= Johann Baptist Klerr =

Austrian kapellmeister and composer

Johann Baptist Klerr (15 July 1830 – 27 September 1875) was an Austrian Kapellmeister and composer.

== Life ==
Born in Baden bei Wien, Klerr was the younger brother of Ludwig Klerr. In 1848 Klerr got an engagement as a musician at the Schauspielhaus Graz and from there he later went to the city theatre in Bratislava in the same function. From 1856 he worked as a conductor at the Sopron theatre and occasionally worked there with his brother Ludwig.

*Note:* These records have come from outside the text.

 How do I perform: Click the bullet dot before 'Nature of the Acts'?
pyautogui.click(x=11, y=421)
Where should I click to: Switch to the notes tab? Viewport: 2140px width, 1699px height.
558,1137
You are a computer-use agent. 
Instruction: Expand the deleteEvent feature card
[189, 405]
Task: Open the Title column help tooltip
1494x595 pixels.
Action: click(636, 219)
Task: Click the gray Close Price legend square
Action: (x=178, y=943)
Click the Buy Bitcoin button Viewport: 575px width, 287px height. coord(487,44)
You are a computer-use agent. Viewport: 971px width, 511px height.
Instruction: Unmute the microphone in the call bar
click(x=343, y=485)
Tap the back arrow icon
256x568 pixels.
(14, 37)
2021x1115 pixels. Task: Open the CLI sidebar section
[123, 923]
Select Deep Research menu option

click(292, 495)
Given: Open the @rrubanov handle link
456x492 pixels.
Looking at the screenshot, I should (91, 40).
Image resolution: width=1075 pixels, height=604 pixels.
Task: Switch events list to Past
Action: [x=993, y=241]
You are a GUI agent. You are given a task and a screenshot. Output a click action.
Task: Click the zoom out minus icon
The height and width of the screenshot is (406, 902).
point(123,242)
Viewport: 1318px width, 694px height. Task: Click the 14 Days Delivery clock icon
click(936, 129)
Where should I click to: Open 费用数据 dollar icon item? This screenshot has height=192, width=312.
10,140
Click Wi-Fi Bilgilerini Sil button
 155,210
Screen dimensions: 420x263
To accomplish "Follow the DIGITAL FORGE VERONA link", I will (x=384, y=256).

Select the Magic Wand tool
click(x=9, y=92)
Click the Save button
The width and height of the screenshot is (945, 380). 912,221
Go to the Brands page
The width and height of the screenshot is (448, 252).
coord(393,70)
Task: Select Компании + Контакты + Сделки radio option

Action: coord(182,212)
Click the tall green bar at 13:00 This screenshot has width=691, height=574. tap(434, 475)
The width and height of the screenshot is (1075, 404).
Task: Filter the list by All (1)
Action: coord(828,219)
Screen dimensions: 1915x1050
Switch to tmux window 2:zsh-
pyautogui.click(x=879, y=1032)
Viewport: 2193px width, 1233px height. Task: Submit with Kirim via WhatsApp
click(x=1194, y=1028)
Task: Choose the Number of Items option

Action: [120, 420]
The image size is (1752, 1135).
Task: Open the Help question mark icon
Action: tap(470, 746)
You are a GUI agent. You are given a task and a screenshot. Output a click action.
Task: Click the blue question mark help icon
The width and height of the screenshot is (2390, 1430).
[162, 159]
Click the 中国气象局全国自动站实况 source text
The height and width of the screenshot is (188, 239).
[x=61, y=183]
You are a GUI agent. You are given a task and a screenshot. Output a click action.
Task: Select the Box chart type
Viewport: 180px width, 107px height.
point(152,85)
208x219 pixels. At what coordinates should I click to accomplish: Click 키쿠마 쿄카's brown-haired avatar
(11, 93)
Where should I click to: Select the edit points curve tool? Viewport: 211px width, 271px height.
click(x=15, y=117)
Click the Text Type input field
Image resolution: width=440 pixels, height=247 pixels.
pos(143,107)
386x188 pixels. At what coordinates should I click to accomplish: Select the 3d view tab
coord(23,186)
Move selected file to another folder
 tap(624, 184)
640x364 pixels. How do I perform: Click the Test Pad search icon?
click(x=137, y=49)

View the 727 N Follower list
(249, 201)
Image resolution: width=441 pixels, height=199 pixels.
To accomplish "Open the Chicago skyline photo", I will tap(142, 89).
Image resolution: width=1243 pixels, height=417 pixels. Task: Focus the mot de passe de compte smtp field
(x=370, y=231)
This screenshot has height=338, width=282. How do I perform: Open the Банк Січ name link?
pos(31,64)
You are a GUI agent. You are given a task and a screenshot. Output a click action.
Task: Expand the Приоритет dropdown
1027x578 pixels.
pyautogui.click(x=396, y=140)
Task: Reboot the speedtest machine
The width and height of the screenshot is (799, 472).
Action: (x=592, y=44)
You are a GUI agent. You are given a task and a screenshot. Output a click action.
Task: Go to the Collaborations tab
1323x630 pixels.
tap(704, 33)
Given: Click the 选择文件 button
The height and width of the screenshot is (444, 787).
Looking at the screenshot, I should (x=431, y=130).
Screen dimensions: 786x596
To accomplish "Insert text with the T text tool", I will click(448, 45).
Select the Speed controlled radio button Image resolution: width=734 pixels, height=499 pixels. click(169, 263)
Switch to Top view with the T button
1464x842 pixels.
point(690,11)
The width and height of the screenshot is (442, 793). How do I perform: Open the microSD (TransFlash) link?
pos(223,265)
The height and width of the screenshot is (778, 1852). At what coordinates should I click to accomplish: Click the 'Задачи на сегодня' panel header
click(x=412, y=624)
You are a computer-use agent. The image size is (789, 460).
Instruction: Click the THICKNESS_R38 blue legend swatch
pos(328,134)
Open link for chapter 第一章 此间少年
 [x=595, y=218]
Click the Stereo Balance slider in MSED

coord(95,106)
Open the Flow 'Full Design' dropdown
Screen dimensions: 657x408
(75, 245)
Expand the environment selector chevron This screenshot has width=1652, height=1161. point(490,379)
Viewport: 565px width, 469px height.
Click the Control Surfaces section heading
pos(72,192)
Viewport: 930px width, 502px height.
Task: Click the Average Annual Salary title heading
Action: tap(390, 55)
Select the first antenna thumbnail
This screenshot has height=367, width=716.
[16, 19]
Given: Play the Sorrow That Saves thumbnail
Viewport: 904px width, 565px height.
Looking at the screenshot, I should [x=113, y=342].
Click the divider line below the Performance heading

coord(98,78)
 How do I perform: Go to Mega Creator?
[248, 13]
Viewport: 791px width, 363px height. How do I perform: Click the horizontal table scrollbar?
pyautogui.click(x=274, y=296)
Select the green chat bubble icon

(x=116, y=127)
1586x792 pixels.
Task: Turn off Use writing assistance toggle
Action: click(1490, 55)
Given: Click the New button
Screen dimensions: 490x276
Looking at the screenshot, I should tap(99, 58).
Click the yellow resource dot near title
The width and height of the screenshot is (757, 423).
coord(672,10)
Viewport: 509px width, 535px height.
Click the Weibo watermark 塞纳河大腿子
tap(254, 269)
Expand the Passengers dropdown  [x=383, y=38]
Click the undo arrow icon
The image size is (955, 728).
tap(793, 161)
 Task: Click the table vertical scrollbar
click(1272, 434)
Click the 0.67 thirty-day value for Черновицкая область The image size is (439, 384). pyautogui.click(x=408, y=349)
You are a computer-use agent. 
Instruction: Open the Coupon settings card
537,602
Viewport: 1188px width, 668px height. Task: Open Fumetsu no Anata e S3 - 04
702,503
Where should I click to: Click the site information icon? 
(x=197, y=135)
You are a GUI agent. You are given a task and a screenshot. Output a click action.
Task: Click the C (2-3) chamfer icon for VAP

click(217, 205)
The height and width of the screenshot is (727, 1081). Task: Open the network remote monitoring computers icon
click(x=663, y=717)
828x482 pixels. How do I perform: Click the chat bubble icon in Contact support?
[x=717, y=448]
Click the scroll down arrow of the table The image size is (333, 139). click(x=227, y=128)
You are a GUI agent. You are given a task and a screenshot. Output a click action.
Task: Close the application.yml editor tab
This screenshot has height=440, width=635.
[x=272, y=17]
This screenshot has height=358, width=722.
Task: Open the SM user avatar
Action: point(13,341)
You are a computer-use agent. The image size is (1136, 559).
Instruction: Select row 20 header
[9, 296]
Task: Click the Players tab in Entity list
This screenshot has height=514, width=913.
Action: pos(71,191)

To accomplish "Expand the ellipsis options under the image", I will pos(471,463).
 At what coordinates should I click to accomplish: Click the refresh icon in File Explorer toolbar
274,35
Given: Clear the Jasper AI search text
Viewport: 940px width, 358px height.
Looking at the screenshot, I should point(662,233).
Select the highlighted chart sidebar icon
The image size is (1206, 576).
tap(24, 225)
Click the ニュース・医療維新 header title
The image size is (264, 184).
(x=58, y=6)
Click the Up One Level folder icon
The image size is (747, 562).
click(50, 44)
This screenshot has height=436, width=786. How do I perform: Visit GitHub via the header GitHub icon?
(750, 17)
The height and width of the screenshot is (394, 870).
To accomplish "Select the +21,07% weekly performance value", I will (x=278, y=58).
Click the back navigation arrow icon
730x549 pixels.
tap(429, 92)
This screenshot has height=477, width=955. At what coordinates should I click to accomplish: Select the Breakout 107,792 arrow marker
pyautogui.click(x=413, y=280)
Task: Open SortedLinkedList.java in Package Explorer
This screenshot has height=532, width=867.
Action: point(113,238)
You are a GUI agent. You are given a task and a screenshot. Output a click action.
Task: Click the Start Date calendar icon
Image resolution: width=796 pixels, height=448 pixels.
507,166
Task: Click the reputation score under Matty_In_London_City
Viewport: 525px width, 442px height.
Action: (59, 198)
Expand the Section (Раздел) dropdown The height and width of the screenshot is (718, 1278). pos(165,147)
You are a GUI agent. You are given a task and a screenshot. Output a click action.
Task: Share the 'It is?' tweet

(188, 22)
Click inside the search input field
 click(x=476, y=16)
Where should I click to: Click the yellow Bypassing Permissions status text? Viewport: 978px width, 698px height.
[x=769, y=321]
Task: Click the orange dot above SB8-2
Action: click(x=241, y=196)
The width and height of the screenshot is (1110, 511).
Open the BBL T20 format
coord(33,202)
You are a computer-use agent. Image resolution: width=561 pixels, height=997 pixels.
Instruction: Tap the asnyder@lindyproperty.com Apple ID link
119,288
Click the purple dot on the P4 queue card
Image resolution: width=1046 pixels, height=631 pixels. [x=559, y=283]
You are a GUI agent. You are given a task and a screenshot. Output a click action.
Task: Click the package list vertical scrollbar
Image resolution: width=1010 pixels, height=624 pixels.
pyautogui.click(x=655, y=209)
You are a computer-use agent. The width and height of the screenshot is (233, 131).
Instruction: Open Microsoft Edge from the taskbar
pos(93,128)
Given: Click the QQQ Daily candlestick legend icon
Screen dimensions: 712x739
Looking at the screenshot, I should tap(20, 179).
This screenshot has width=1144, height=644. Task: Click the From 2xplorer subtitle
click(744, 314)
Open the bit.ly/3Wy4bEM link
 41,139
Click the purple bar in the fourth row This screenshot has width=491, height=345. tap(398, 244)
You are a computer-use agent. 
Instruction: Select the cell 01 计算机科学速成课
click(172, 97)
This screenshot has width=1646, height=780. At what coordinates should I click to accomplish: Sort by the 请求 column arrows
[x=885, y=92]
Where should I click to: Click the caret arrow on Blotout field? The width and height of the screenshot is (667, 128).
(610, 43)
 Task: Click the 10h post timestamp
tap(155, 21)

The next stages were Wiener Neustadt, Baden and after a short guest performance in 1858 in Kraków, Klerr was signed on in Budapest. In 1862 he was engaged as Kapellmeister at the Carltheater in Vienna and worked there until 1867 among others also with Franz von Suppé.

In 1867, Klerr moved to the Theater an der Wien, also as Kapellmeister. Between 1868 and 1872 and again from 1874 to 1875 Klerr brought together the venues of Baden and Wiener Neustadt as musical director.

Klerr died at the age of 45 in Baden, where he also found his final resting place.

== Work ==
- Die Nixe, Opera.
- Die schöne Müllerin, Opera.
- Der Gang nach dem Eisenhammer (music to the ballad of the same name by Friedrich Schiller).
- Der kleine Josi : komisches Singspiel in einem Akte.